The various steps in trafficking cargo, from sorting and packaging cargo into transport vesicles and then directing vesicles to their target destination involves a number of proteins and protein complexes. Dysfunctions in or the inability to regulate trafficking proteins at the TGN-E is associated with many types of diseases and disorders including cancer, diabetes, and neurodegeneration (Bryant et al., 2002; Liang et al., 2008; Tian and Abel, 2001; Woodman, 2009). In yeast, a number of proteins, called adaptors, are responsible for sorting and packaging cargo into transport vesicles at the TGN-E. These include the clathrin adaptors (Gga2, Ent5, Ent3, and AP-1), the AP-3 complex, and Ent4 (Aoh et al., 2011; Costaguta et al., 2006; Deng et al., 2009). Ablation of these adaptors often leads to a growth defect, suggesting they are important for cell survival.
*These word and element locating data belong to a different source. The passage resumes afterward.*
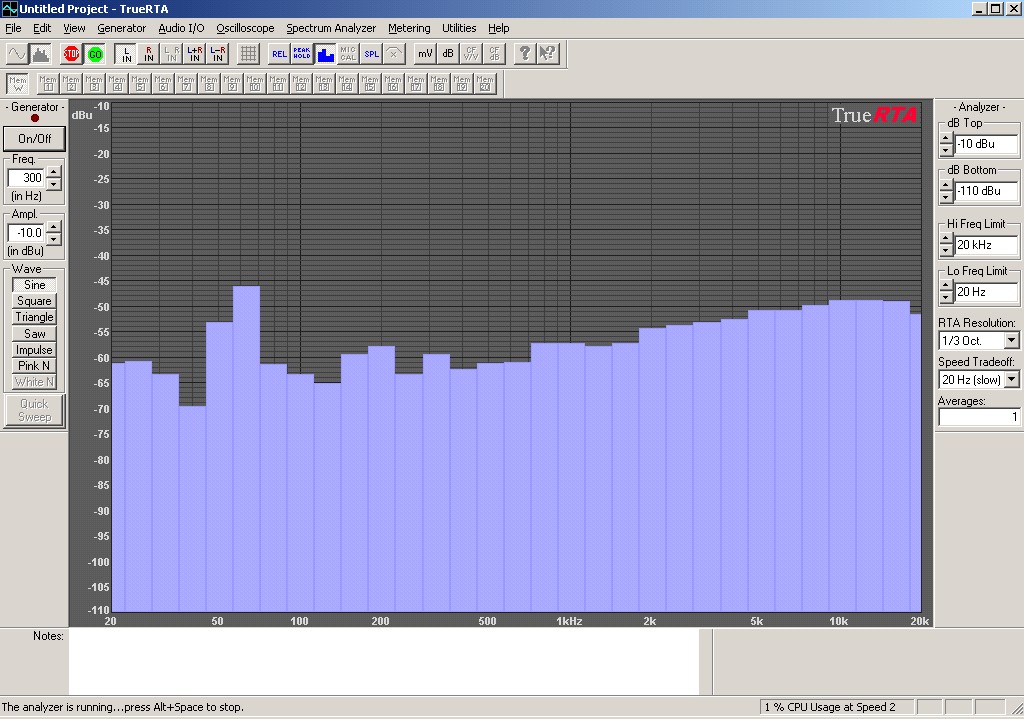
Task: Open the Spectrum Analyzer menu
Action: coord(331,28)
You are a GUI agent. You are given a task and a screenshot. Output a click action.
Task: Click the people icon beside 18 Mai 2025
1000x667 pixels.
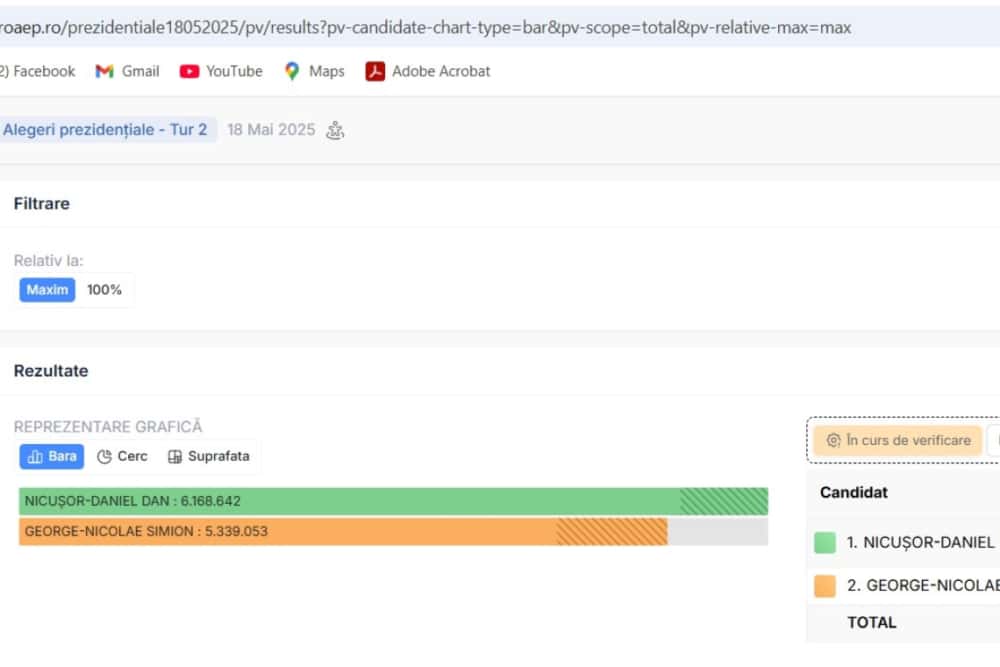click(x=336, y=130)
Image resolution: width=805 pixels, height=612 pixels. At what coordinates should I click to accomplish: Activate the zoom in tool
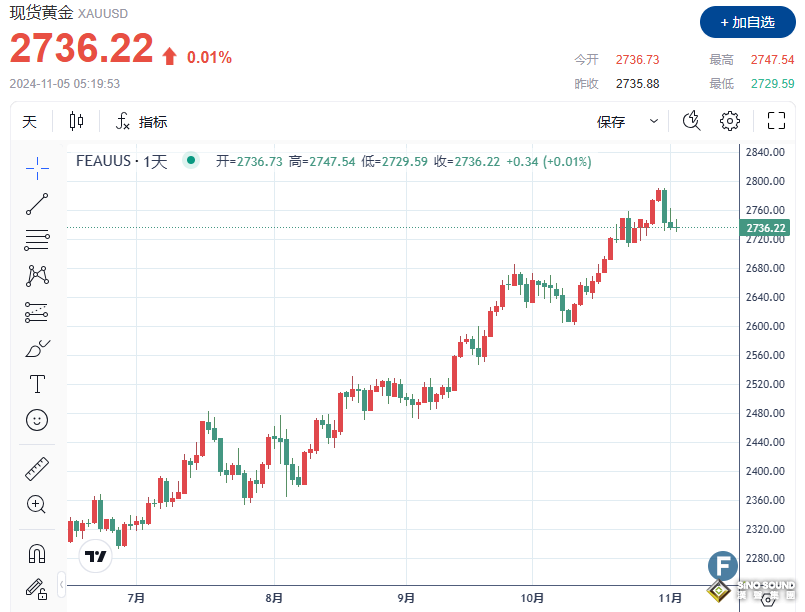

We will directly test if ablation of these adaptors affects survival during acute nitrogen and amino acid starvation.
I will utilize the yeast Saccharomyces cerevisiae to examine TGN-E trafficking. Many trafficking pathways are similar in yeast and metazoans, such that human proteins can frequently complement for the loss of yeast proteins and vice versa. Indeed, studies in yeast laid the foundation for our understanding of trafficking. Yeast offer many technical advantages that will be essential for dissecting the role of TGN-E trafficking in cell survival. In addition to standard biochemical methodologies, the ease of genetic manipulation makes mutant construction simple. The ability to examine genetic interactions using high- throughput genetic and biochemical screening assays using commercially available mutant libraries will be a powerful tool to understand how signaling can affect TGN-E traffic.